En cierto sentido, las versiones más burdas del monetarismo nos pueden hacer pensar eso: si los precios dependen de la emisión monetaria, ¿por qué la inflación lleva a la baja del salario real? ¿No deberían subir los salarios nominales también, verificándose la neutralidad del dinero? Eso es lo que propone la teoría neoclásica en términos puros, pero el discurso político del monetarismo prefiere hacerse el distraído.

En Argentina nos hemos acostumbrado a un monetarismo de baja calidad, o mejor dicho a un uso político del monetarismo. Si la inflación es causada por el gobierno y lesiona el poder adquisitivo, es el gobierno el que nos lastima y por ende reducir sus márgenes de intervención va a ser deseable. Así, la baja de la inflación se convierte en el fin último y se nos dice que eso llevará a una mejor calidad de vida para todos, pase lo que pase con el resto de las variables.

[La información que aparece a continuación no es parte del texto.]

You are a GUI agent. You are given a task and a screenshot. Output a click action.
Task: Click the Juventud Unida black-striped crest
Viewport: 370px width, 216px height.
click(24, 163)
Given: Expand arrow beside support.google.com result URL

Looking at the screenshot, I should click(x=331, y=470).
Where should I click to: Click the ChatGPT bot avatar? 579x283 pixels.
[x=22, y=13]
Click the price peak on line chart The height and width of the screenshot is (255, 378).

Lo cierto es que en el fondo este monetarismo de baja calidad lo que está pretendiendo es congelar la puja distributiva a costa de los salarios, del desempleo o de ambas, como sucedió durante la convertibilidad. Si bien los salarios reales de los ocupados no eran particularmente bajos -sobre todo al principio-, la configuración macroeconómica de los noventa solo se pudo sostener con un dólar barato garantizado por las privatizaciones y el endeudamiento externo. Eliminar la inflación como en los noventa es económicamente sencillo (políticamente quizás no tanto), pero claramente indeseable. Reducir la inflación sin las consecuencias nefastas de un ajuste es bastante más complicado.

Bajar la inflación claramente es un objetivo de la política económica, o debería serlo. Pero nunca puede ser el único, ni tampoco el más importante. Si tenemos que elegir entre más inflación o más poder adquisitivo de los salarios -y por ende menos pobreza- lo lógico es elegir lo segundo.

Salir de las trampas del monetarismo simplista y de baja calidad que suele pulular en nuestros medios de comunicación -pero también en los discursos políticos y, lamentablemente, en parte de la academia- es el primer paso necesario para comprender esta dificultad y asumir las dicotomías: eliminar la inflación y subir los salarios al mismo tiempo, en el corto plazo, no se puede. Si queremos que suban los salarios reales, debemos pensar en mecanismos institucionales y políticos que garanticen una puja en la que los sueldos le vayan ganando a los precios. Y en ese sentido las políticas regulatorias pueden jugar un rol clave.

Pero proponer medidas de ajuste que frenen la inflación de golpe -como la dolarización, que ha estado en debate recientemente- significa garantizar esa deseada estabilidad por las malas, con la derrota de los trabajadores y los sectores populares como premisa escondida.